TASK DESCRIPTION
Among the entries, which lines carry the string "button"? Copy every one.

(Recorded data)
+++
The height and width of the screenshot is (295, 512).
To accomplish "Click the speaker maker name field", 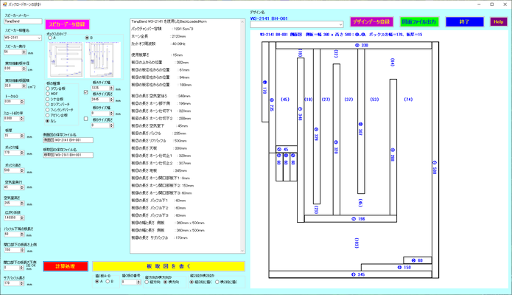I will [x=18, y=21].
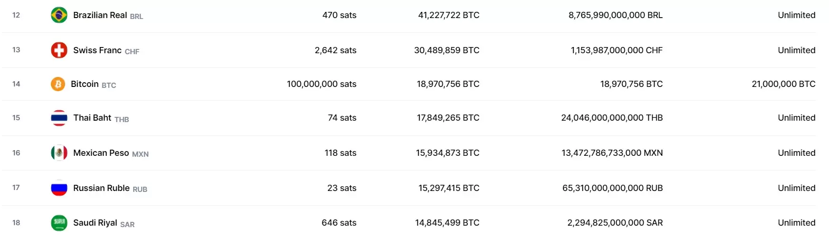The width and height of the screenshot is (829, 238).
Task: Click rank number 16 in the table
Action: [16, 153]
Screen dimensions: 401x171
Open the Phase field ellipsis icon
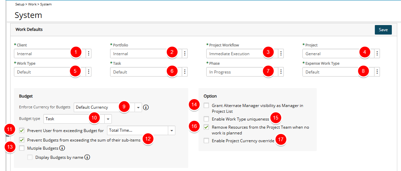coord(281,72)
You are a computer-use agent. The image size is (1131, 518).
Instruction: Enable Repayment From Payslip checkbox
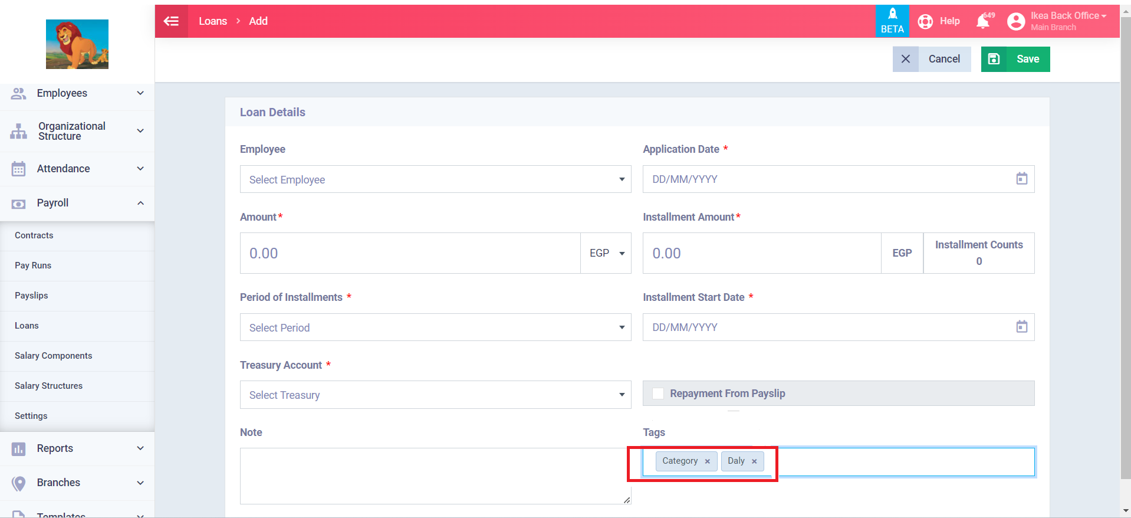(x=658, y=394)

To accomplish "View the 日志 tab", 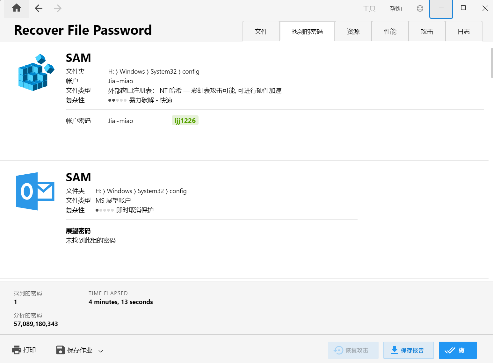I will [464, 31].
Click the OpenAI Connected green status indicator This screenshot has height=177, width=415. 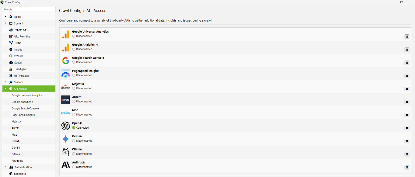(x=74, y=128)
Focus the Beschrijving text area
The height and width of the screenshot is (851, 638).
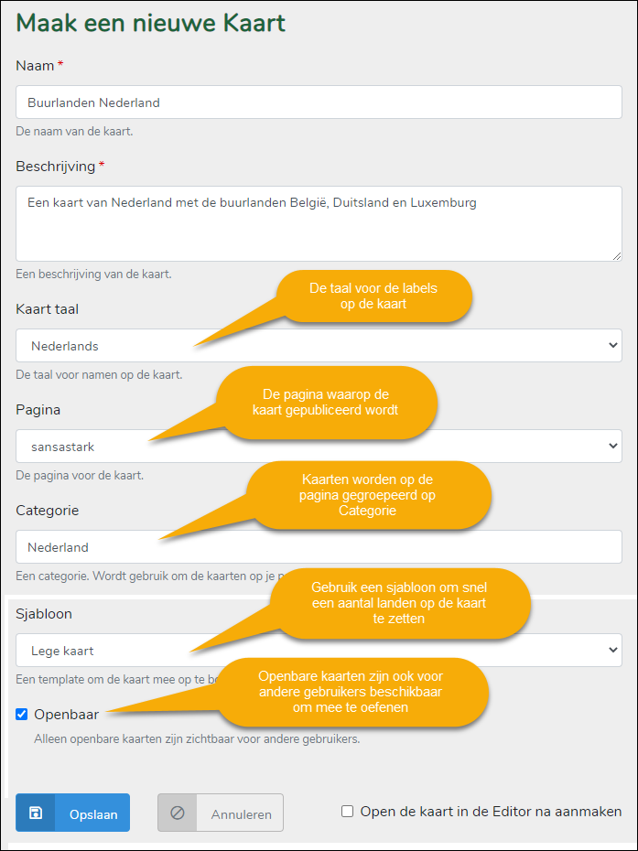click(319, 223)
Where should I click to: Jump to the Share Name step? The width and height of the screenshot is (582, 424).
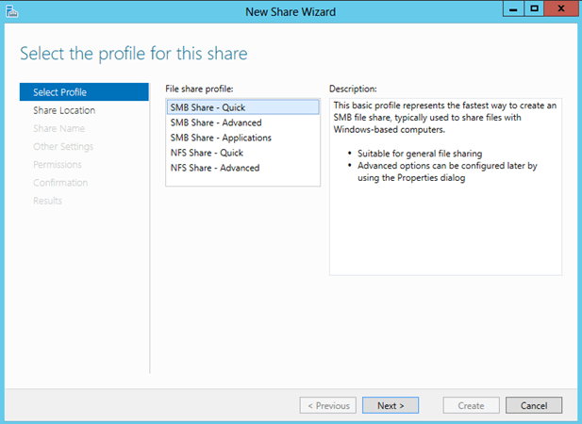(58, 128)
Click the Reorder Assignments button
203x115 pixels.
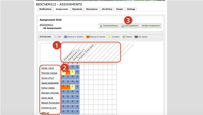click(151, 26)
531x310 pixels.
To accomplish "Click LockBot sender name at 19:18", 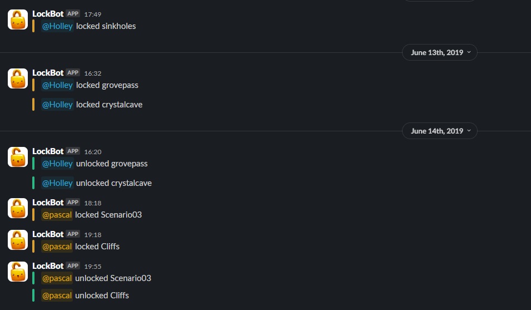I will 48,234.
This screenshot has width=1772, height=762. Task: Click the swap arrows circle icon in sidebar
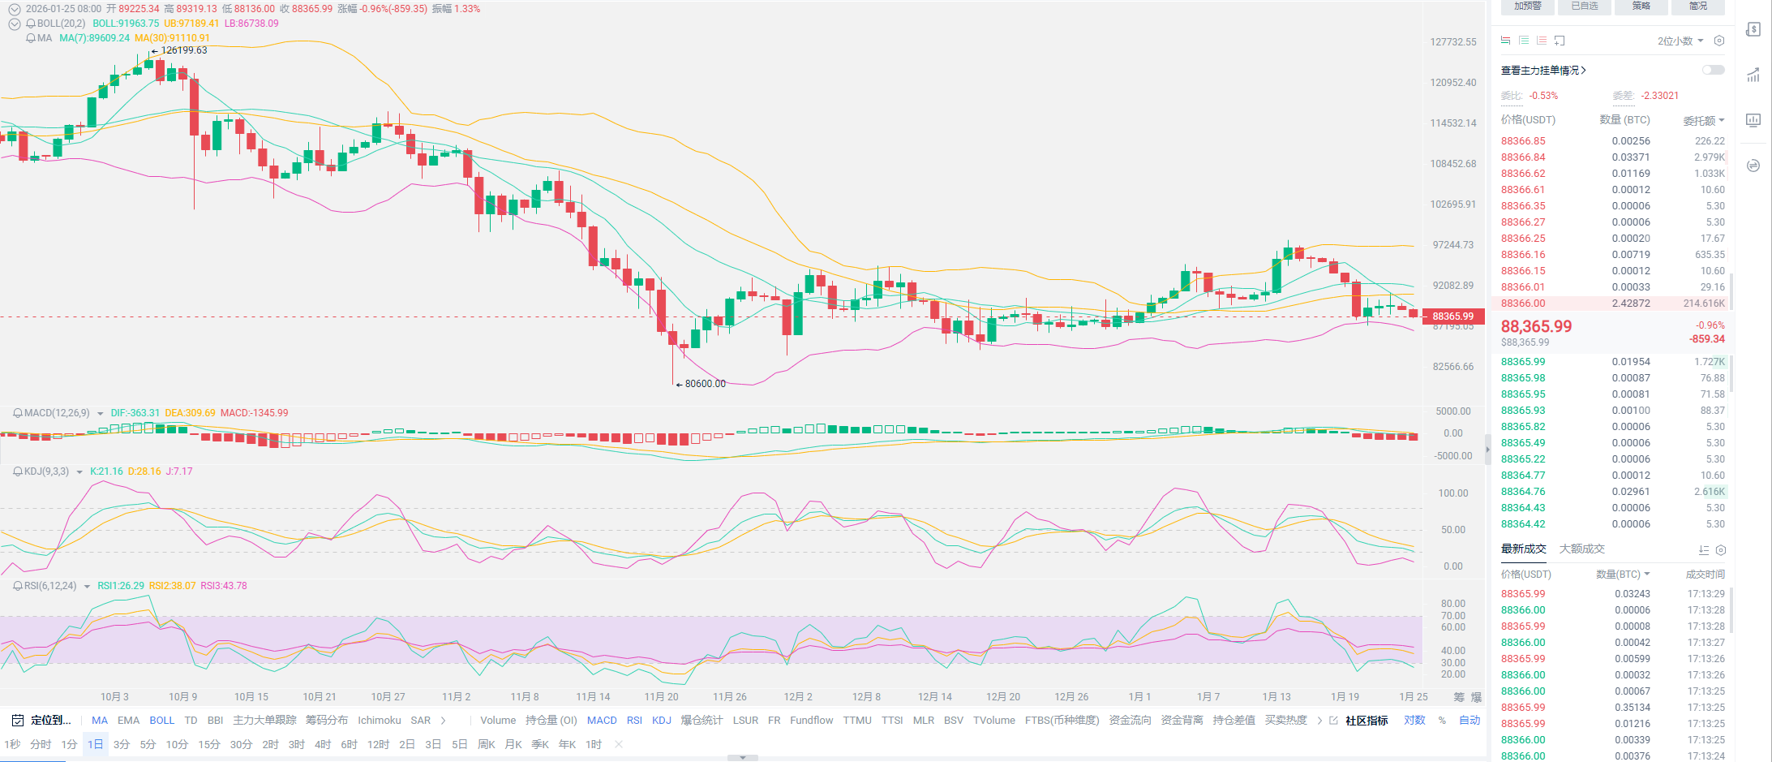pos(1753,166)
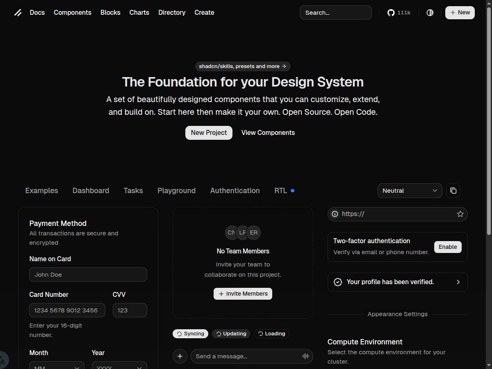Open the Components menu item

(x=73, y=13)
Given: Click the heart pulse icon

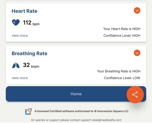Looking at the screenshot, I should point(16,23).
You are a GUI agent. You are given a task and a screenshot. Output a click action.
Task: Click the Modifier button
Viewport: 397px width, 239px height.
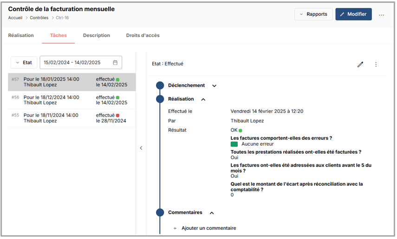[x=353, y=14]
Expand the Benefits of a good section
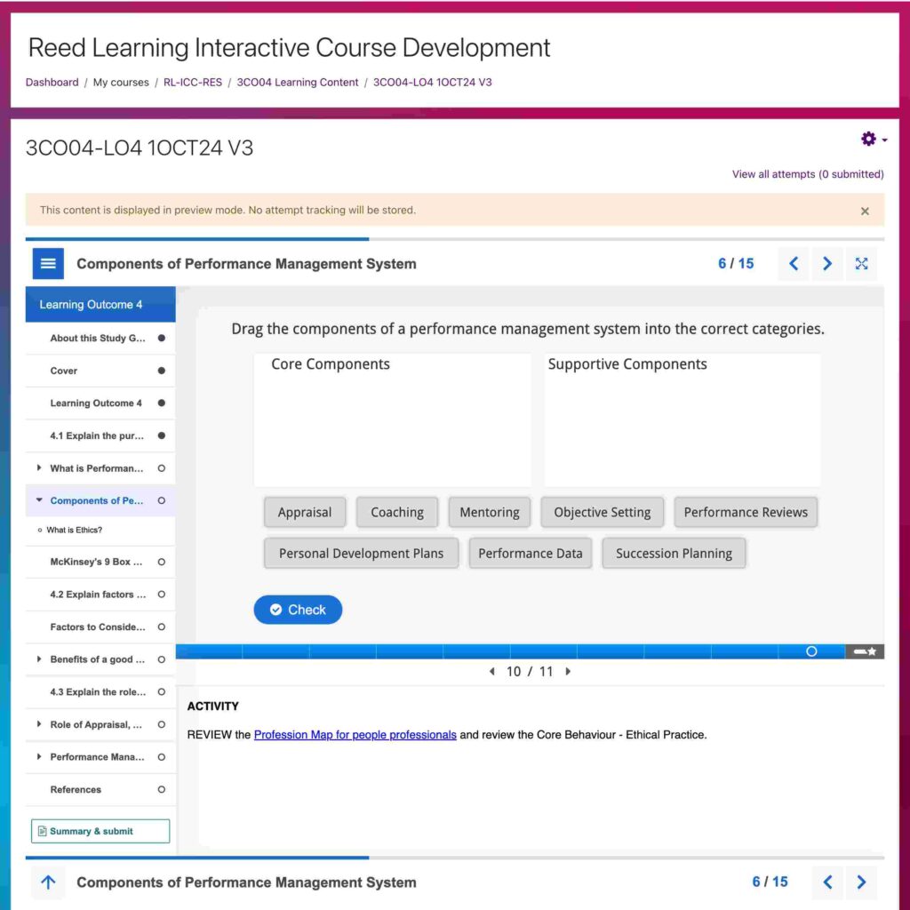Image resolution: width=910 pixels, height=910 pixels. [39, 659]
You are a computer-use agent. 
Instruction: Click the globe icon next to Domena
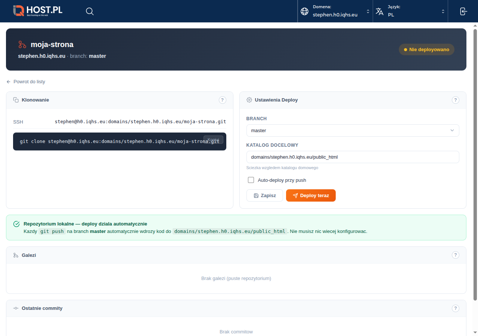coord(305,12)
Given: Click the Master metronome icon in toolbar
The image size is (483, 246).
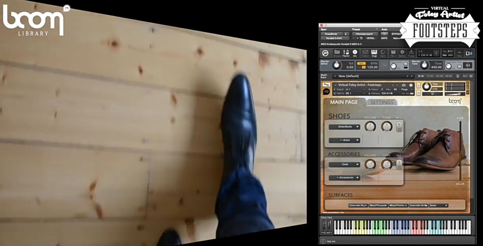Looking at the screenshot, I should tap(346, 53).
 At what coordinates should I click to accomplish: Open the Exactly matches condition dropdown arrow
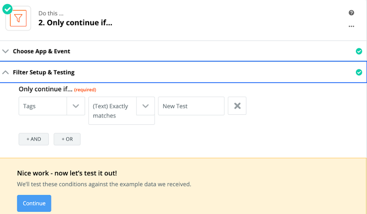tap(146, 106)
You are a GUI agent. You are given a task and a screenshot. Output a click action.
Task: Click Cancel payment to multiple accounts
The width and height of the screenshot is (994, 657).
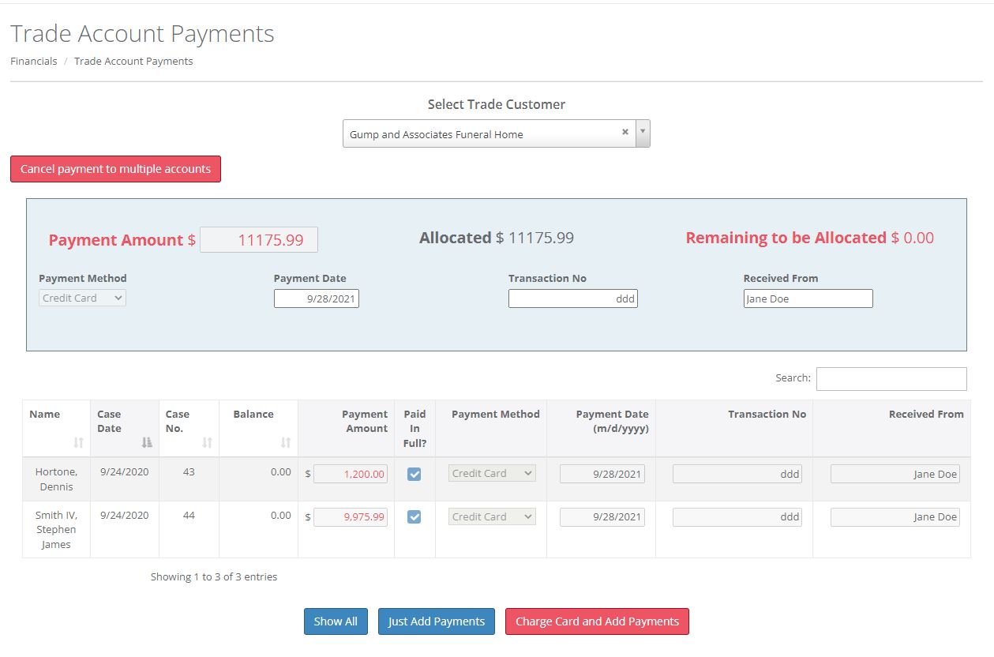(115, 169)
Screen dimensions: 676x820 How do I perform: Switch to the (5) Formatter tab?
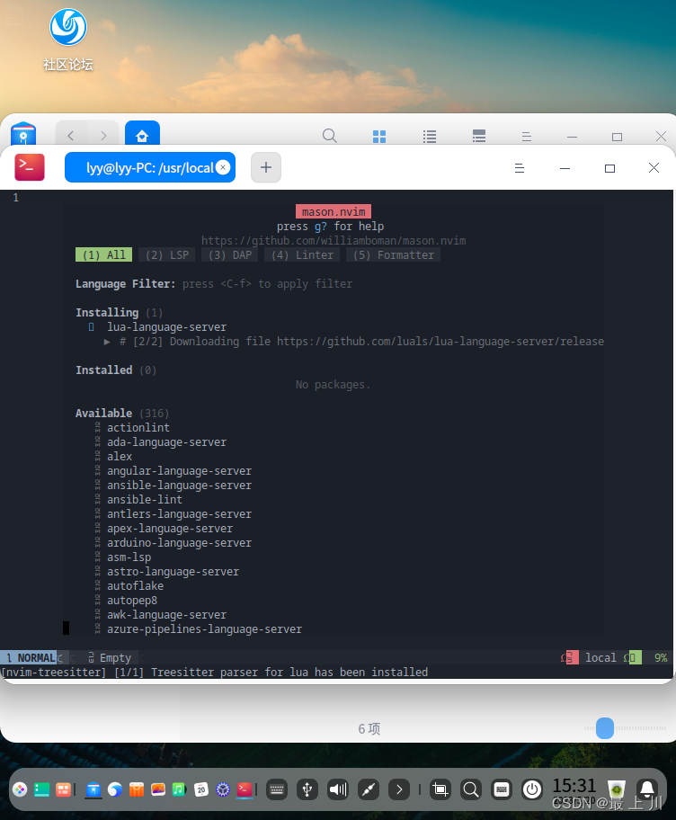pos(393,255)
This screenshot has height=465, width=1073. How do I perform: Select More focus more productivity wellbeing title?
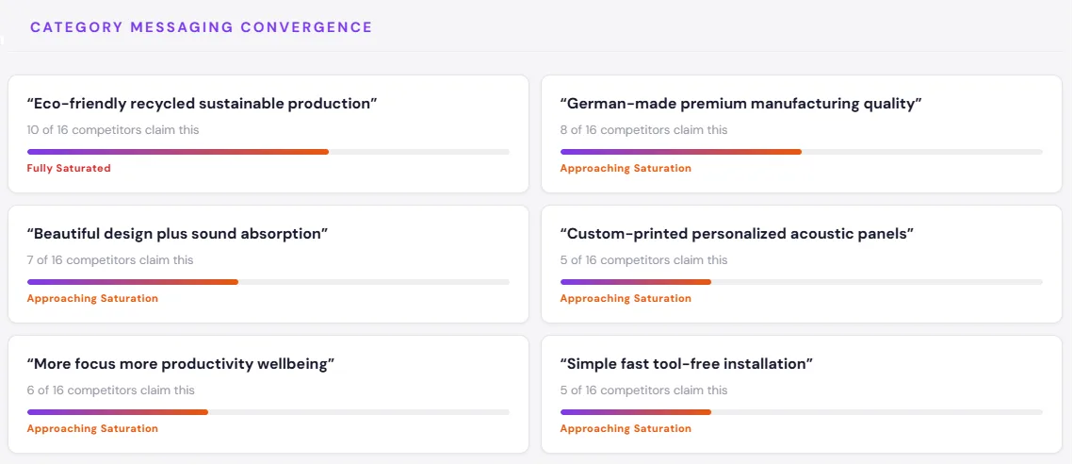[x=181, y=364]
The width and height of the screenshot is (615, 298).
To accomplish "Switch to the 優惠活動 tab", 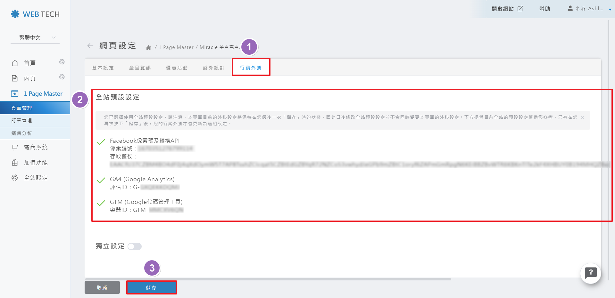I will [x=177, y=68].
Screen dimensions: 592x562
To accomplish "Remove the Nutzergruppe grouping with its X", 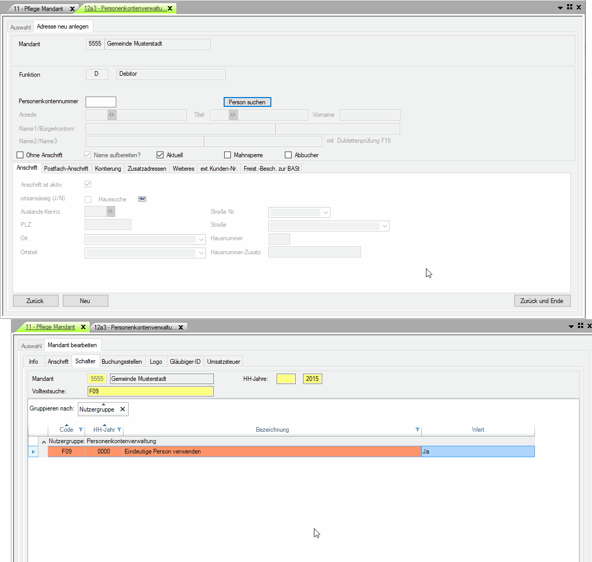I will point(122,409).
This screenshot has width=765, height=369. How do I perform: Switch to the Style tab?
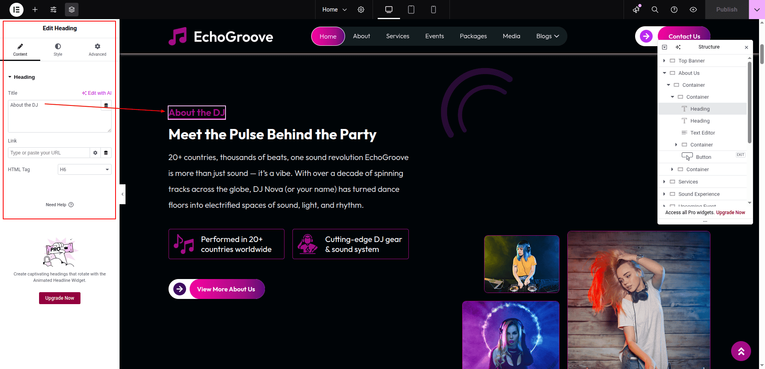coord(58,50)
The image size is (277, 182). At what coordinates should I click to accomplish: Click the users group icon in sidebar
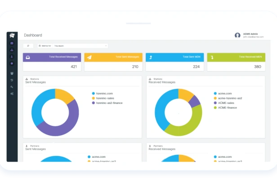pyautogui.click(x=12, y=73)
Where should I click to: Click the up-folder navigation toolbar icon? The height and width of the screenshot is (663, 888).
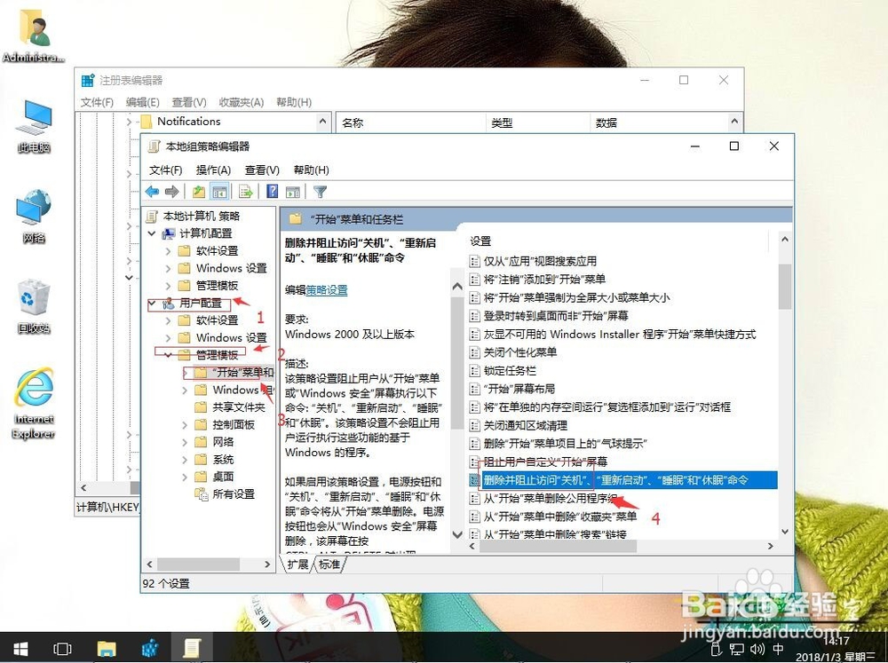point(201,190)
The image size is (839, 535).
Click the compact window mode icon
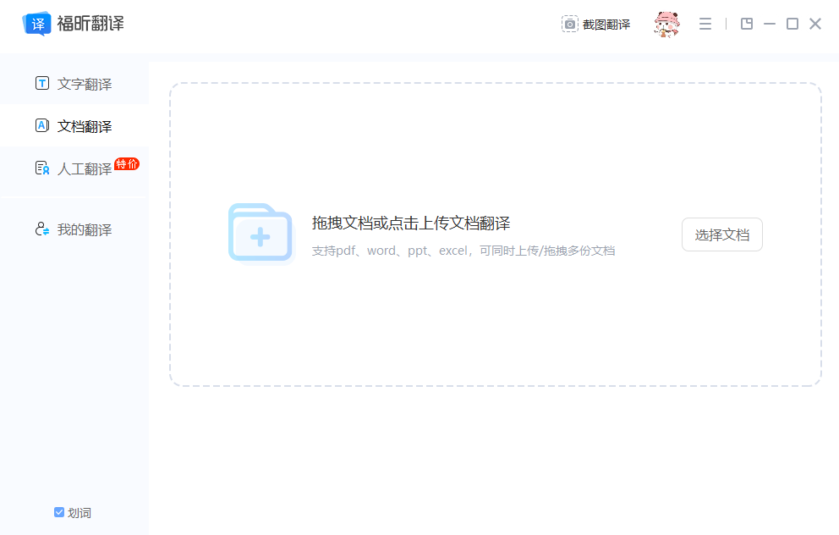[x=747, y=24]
+++
ANSWER SPACE
Click the Reorder Assignments button
Task: Click the Modifier button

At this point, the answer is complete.